¿La tecnología destruirá o creará empleos?

¿La tecnología destruirá o creará empleos?
Ñito Salas

El presidente de la fundación Eisenhower, George de Lama, abrió la jornada defendiendo la necesidad de dar a los jóvenes «un papel en el futuro de la sociedad»

Nuria Triguero
NURIA TRIGUERO

¿Cómo será el trabajo en 2030? ¿Seguirá siendo una actividad que consuma la mayor parte de nuestro día? ¿Harán los robots la mayoría de tareas? ¿Qué pasará con quienes no hayan cogido el barco de la revolución tecnológica? ¿Tendrá sentido estudiar una carrera durante cinco años y que valga para trabajar el resto de la vida? ¿Será el trabajo –o la falta de él– origen de guerras? Preguntas como éstas formaron parte del debate con el que arrancó ayer la Conferencia Global de la Eisenhower Fellowships, que versa sobre el futuro del trabajo y se celebra en Málaga con la presencia de destacados expertos, como Thomas L. Friedman, ganador de tres premios Pulitzer y autor del libro ‘Thank you for being late’ o Thomas Malone, director del Centro de Inteligencia Colectiva del MIT y autor de ‘The future of work’.

El presidente de la fundación Eisenhower, George de Lama, abrió la jornada defendiendo la necesidad de dar a los jóvenes «un papel en el futuro de la sociedad» y afirmó que para ello hay que reformar el sistema educativo para «dar acceso a todo el mundo a una formación continua eficaz y rápida». El presidente de los ‘Eisenhower fellows’ españoles y presidente del Club Málaga Valley, Javier Cremades, apuntó que el reto es cómo asumir los cambios «sin dejar a nadie atrás», ya que «es obvio que la digitalización va a suponer un aumento de la productividad pero también una destrucción de muchos puestos de trabajo». Compartir el trabajo o subsidiar a quienes no puedan trabajar podrían ser posibles soluciones a analizar,en su opinión, aunque otros ponentes, como el empresario de Hong Kong Ronnie Chan, se mostraron radicalmente en contra de la creación de una renta mínima universal puesto que «va contra la naturaleza humana».

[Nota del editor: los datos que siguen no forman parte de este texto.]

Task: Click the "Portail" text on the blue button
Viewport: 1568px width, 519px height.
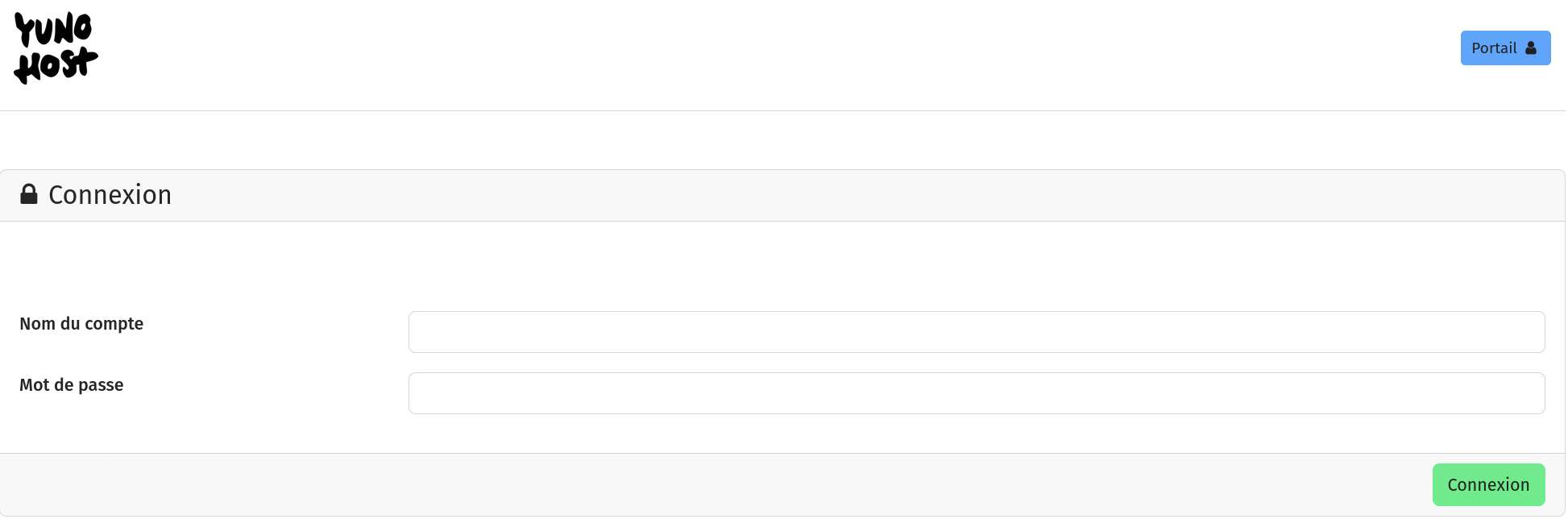Action: pos(1494,48)
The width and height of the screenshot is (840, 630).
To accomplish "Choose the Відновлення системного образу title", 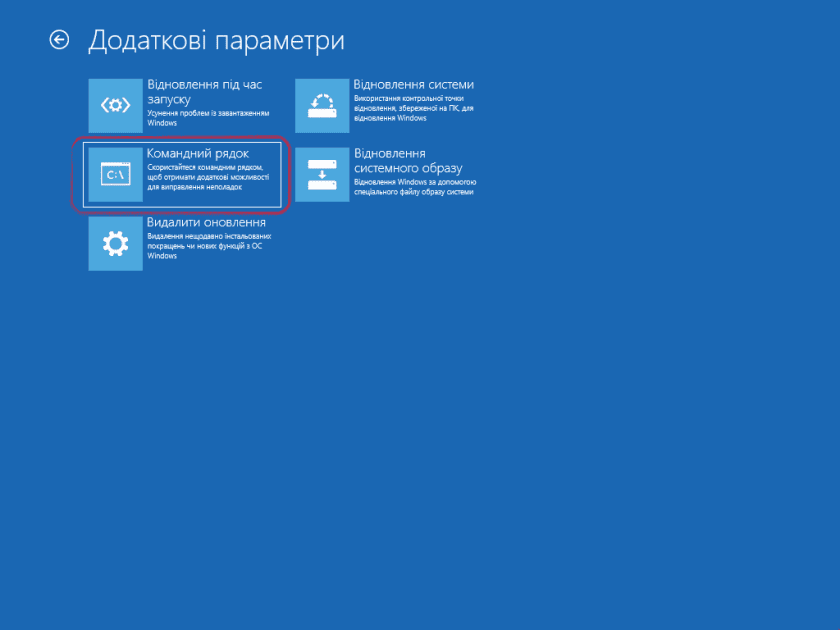I will pyautogui.click(x=389, y=154).
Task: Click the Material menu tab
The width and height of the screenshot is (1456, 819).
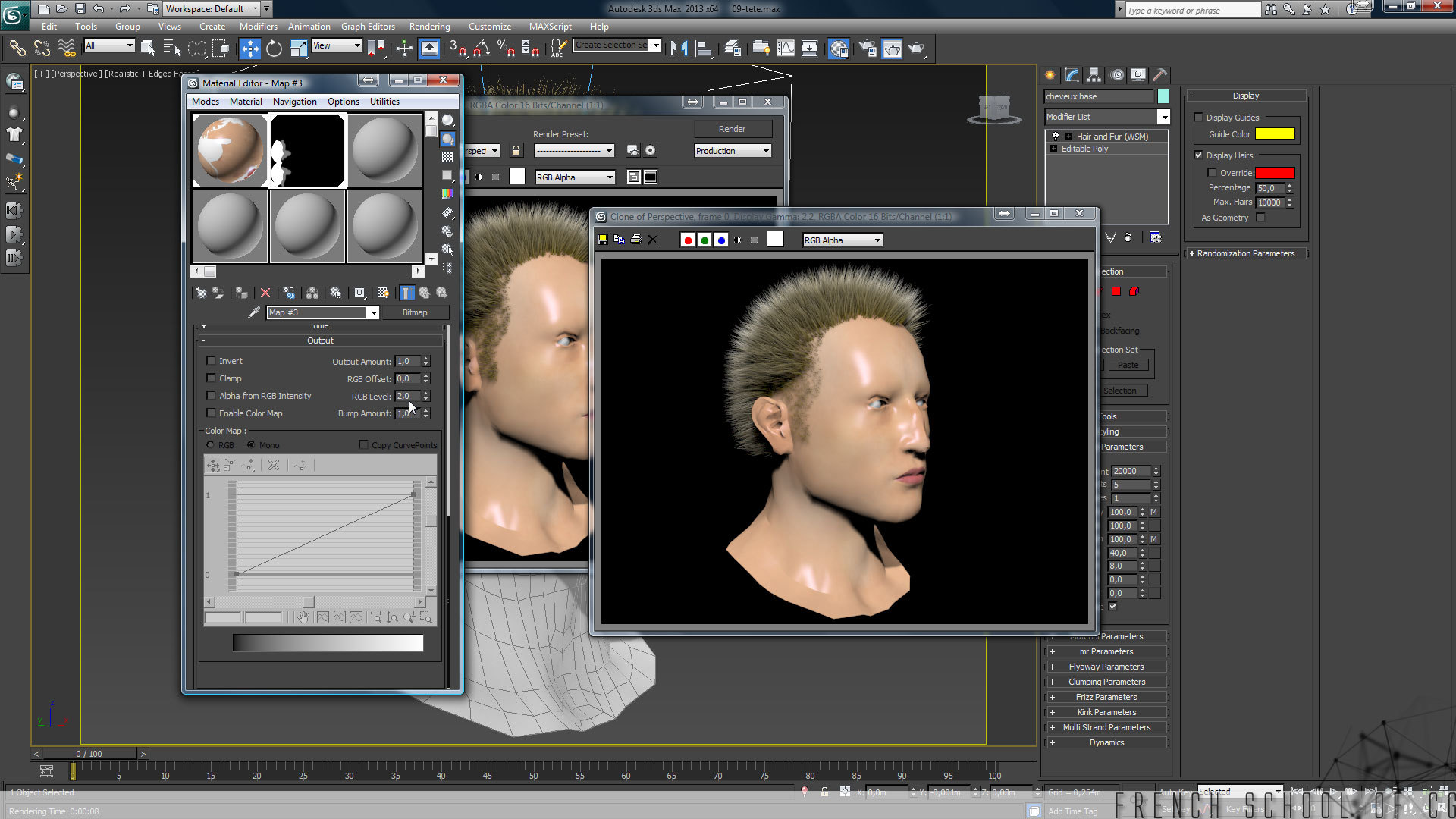Action: (x=245, y=100)
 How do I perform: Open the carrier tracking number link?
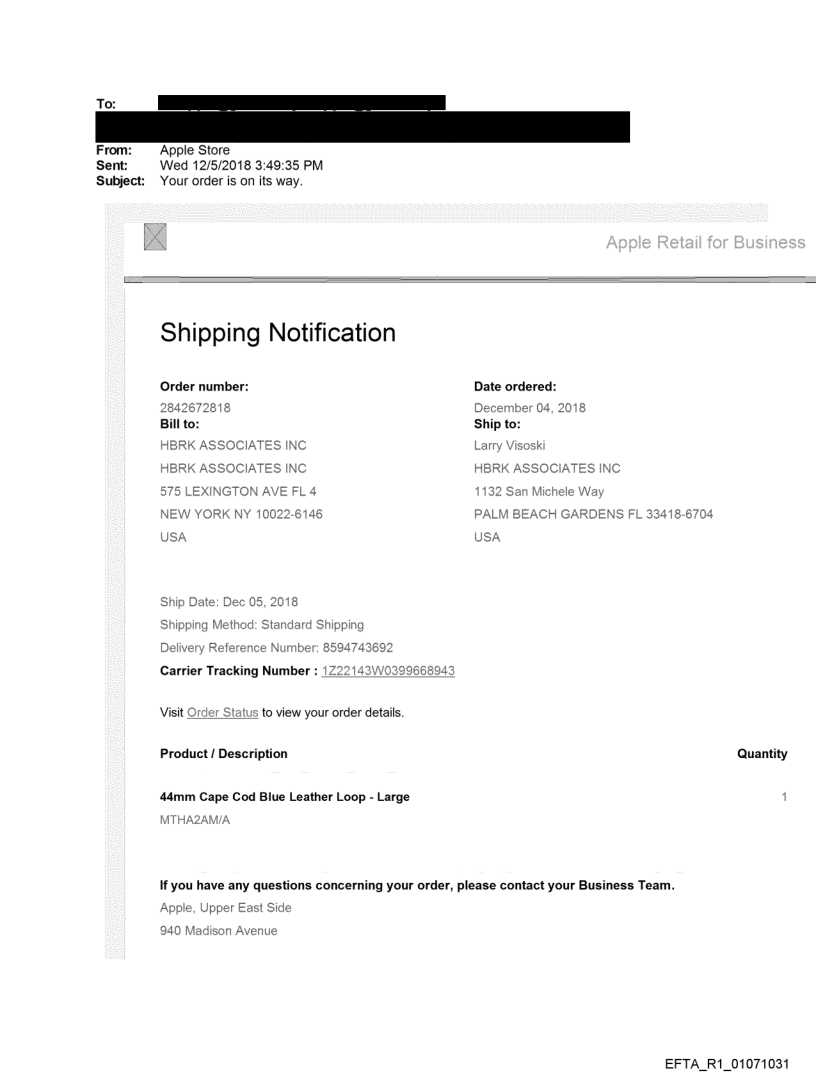tap(389, 670)
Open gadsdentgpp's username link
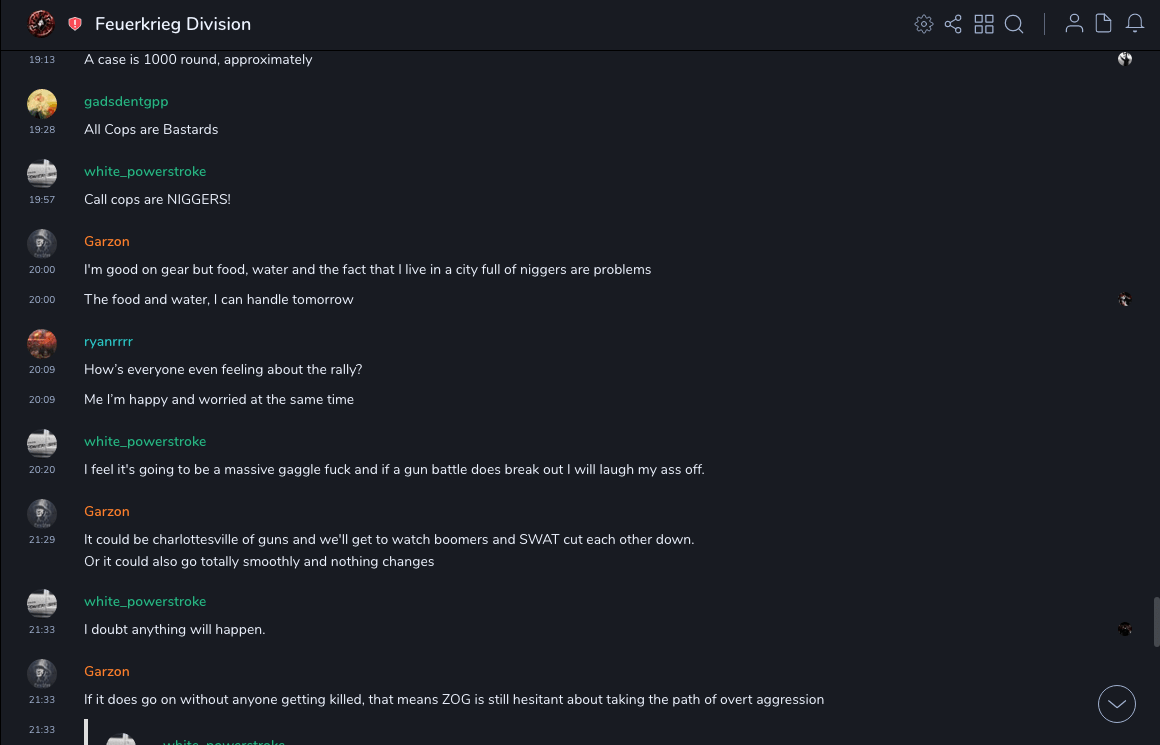This screenshot has height=745, width=1160. point(126,101)
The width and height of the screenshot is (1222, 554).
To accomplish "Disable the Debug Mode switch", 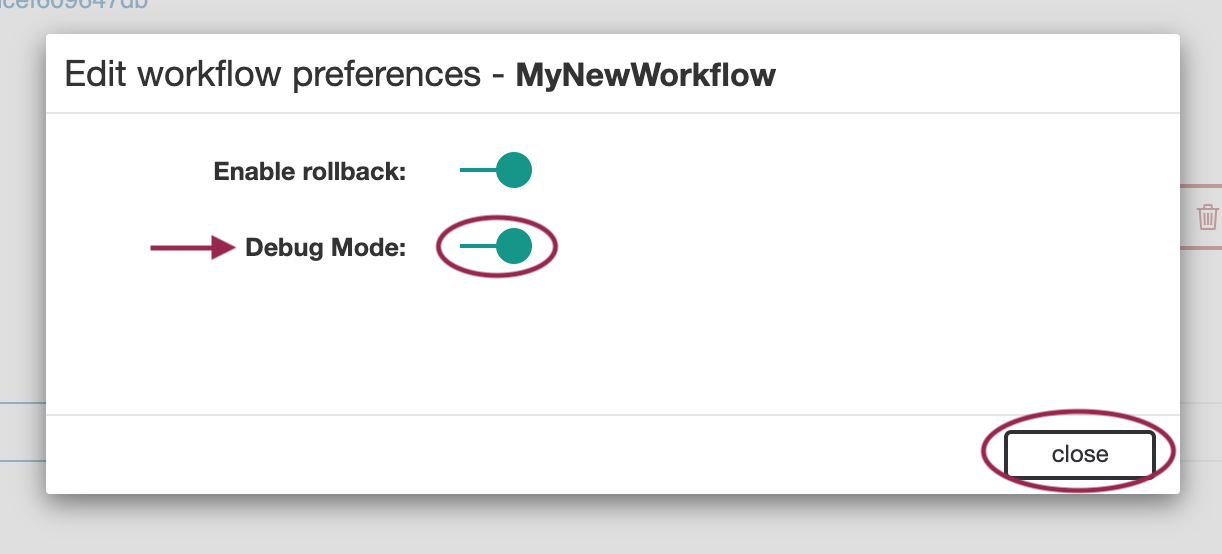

El mencionado Chan encabezó la posición más pesimista respecto al futuro que dibuja la revolución tecnológica. «La falta de trabajo creará guerras», afirmó. Es más, se mostró partidario de frenar el avance tecnológico hasta que «seamos capaces de gestionarlo». Thomas Malone, por contra, vaticinó que a la vez que se destruirán unos puestos de trabajo surgirán otros y, además, habrá tareas que «seguiremos queriendo que las hagan humanos». En lo que todos los ponentes coincidieron es en que la clave está en la educación. «El aprendizaje continuo es el futuro.Y la brecha ya no será digital, sino de motivación», apuntó Friedman.